Written instruction:
From the text below on pro forma calculations, please explain how interest expense is calculated on floating-rate Indebtedness that is being given pro forma effect, in one to three sentences.

For purposes of this definition, whenever pro forma effect is to be given to any Sale, Purchase or other transaction, or the amount of income or earnings relating thereto and the amount of Consolidated Interest Expense associated with any Indebtedness Incurred or repaid, repurchased, redeemed, defeased or otherwise acquired, retired or discharged in connection therewith, the pro forma calculations in respect thereof (including without limitation in respect of anticipated cost savings or synergies relating to any such Sale, Purchase or other transaction) shall be as determined in good faith by the Chief Financial Officer or an authorized Officer of the Company.  If any Indebtedness bears a floating rate of interest and is being given pro forma effect, the interest expense on such Indebtedness shall be calculated as if the rate in effect on the date of determination had been the applicable rate for the entire period (taking into account any Interest Rate Agreement applicable to such Indebtedness).  If any Indebtedness bears, at the option of the Company or a Restricted Subsidiary, a rate of interest based on a prime or similar rate, a eurocurrency interbank offered rate or other fixed or floating rate, and such Indebtedness is being given pro forma effect, the interest expense on such Indebtedness shall be calculated by applying such optional rate as the Company or such Restricted Subsidiary may designate.  If any Indebtedness that is being given pro forma effect was Incurred under a revolving credit facility, the interest expense on such Indebtedness shall be computed based upon the average daily balance of such Indebtedness during the applicable period.  Interest on a Capitalized Lease Obligation shall be deemed to accrue at an interest rate determined in good faith by a responsible financial or accounting officer of the Company to be the rate of interest implicit in such Capitalized Lease Obligation in accordance with GAAP.

Dataset excerpts:
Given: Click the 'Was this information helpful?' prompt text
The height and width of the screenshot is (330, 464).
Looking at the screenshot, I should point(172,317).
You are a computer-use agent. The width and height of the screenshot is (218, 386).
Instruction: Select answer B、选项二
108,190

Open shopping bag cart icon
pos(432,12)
---
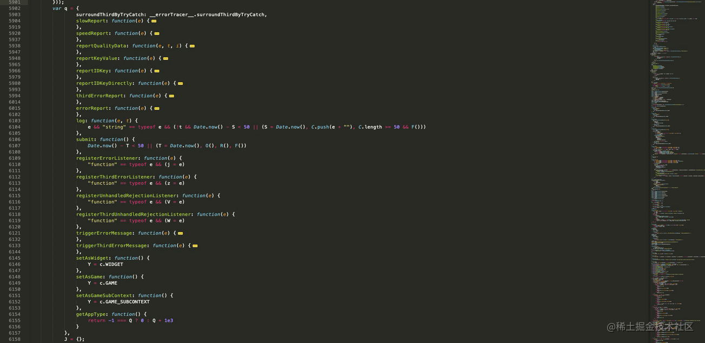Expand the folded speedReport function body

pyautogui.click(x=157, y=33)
* * *
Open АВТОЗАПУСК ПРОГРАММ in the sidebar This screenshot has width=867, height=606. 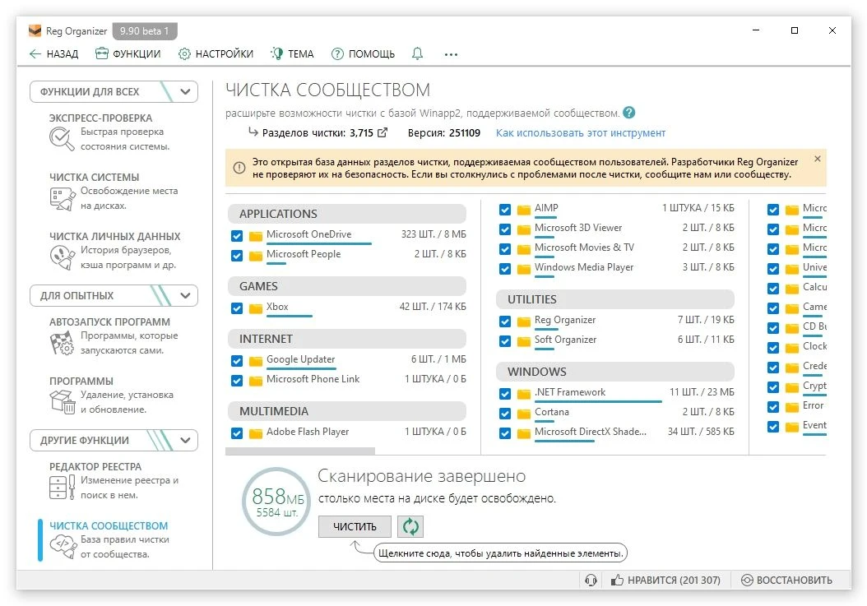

Written response:
The interest expense is calculated as if the rate in effect on the date of determination had been the applicable rate for the entire period. That calculation takes into account any Interest Rate Agreement that applies to the Indebtedness.